Several biomechanical studies have investigated the use of TLS fixation (Table 2).18 –23 The combination of a unilateral C1 TLS with a contralateral LMS fixation has demonstrated good biomechanical stability, further supporting its clinical application. Jin et al. 18 indicated that both C1 LMSs and TLS fixation significantly reduce flexibility compared to the intact position, suggesting that C1 TLS fixation may serve as an effective alternative for posterior atlantoaxial fixation, especially in salvage scenarios. Cadena et al. 12 reported a biomechanical analysis demonstrating equivalent stability between the C1 TLS/C2 pars screw construct and the conventional C1 lateral mass/C2 pars screw construct, further supporting the role of C1 TLSs in upper cervical spine fixation. Additionally, Zarro et al. 19 demonstrated that TLSs exhibit superior resistance to pullout under C1 loading conditions compared to LMSs, underscoring the viability of TLSs as a salvage option for C1 stabilization. A biomechanical analysis shows that unilateral C1 TLS and C2 TLS combined with unilateral C1 pedicle screws provided equivalent acute stability to that of the pedicle screw, with no statistically significant difference in acute stability between the two fixation techniques. This suggests that C1 TLS fixation could serve as an alternative method for posterior atlantoaxial fixation. 20 In the present case, the C1 TLS fixation technique demonstrated favorable clinical outcomes, characterized by an absence of implant loosening and fusion failure, reinforcing its biomechanical efficacy as a salvage technique for upper cervical spine fixation.
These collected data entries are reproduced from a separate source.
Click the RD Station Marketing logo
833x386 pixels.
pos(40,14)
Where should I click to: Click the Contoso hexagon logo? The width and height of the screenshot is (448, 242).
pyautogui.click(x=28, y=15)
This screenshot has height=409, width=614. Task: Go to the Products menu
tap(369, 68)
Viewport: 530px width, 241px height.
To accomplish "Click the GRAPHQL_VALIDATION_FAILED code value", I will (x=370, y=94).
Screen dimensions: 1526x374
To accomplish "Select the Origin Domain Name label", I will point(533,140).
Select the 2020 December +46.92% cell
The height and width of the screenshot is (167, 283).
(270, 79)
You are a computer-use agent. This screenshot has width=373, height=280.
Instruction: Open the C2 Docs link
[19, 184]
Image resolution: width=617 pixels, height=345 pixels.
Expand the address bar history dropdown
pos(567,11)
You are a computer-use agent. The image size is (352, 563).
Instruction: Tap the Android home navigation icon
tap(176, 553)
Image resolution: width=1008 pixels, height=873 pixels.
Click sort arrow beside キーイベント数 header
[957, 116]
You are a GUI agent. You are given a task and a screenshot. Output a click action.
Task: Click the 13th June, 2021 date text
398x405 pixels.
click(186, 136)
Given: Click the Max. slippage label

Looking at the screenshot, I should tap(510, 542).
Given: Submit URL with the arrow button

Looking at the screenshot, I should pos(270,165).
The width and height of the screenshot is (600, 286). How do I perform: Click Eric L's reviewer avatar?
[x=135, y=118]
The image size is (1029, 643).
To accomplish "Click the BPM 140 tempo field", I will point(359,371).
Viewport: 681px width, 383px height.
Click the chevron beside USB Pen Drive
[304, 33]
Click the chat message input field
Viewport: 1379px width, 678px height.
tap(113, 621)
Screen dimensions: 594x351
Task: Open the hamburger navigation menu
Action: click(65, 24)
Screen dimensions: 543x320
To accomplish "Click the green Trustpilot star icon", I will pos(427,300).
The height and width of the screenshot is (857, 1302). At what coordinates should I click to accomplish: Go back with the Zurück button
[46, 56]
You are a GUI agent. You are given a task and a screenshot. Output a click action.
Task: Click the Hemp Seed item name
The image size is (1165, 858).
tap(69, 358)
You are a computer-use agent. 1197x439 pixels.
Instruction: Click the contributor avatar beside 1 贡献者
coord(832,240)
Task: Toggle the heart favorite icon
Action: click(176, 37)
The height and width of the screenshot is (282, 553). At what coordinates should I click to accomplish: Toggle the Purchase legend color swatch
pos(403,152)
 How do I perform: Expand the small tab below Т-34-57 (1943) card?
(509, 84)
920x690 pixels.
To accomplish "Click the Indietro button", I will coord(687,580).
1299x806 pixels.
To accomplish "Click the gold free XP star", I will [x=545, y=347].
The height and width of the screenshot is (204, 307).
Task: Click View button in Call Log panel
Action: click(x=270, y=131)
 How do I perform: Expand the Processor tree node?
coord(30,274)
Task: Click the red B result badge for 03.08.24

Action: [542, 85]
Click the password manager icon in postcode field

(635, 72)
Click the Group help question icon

Literature review of biomechanical studies for C1 TLSs.
LMS: lateral mass screw; TLS: translaminar screw.
This study has several limitations. First, it is a case report. However, using C1 TLSs as a salvage option for failed C1 LMSs in upper cervical spine fixation is infrequently performed, making it difficult to study large cohorts of patients undergoing this procedure. Furthermore, this was a retrospective study with short-term follow-up; therefore, a long-term prospective study is necessary to adequately evaluate the efficacy of C1 TLSs as a salvage method in this surgical context and to assess potential complications. Additional investigation into the biomechanical effects of C1 TLSs as a salvage measure for upper cervical spine fixation is warranted. As a single case report, the findings may not be generalizable to broader populations, though they provide insight for similar clinical scenarios.
Conclusions
The C1 TLS is an effective salvage technique for failed LMSs in atlantoaxial fixation, as demonstrated in this case. It offers a viable option for patients with anatomical variations, ensuring stability and fusion.
Footnotes
Acknowledgements
The authors appreciate the patient’s consent to participate in this study. Written informed consent was obtained from the patient’s parent/guardian.
Ethical considerations
The study received approval from the Ethical Review Board of Ningbo No. 6 Hospital (approval number: 202414K).
Consent to participate
The patient provided consent for the authors to evaluate the clinical results.
Consent for publication
Written informed consent to publish this article was obtained from the patient.
Author contributions
Guanyi Liu: writing – original draft. Qing Li: writing – review and editing. Jing Wang: methodology. Lihua Hu: data curation, validation. Jiayu Zhang: supervision, software. Weihu Ma and Yong Hu: conceptualization.
Funding
The authors disclosed receipt of the following financial support for the research, authorship, and/or publication of this article: This study was financially supported by Ningbo Clinical Research Center for Orthopedics, Sports Medicine & Rehabilitation (2024L004).
Declaration of conflicting interests
The authors declared no potential conflicts of interest with respect to the research, authorship, and/or publication of this article.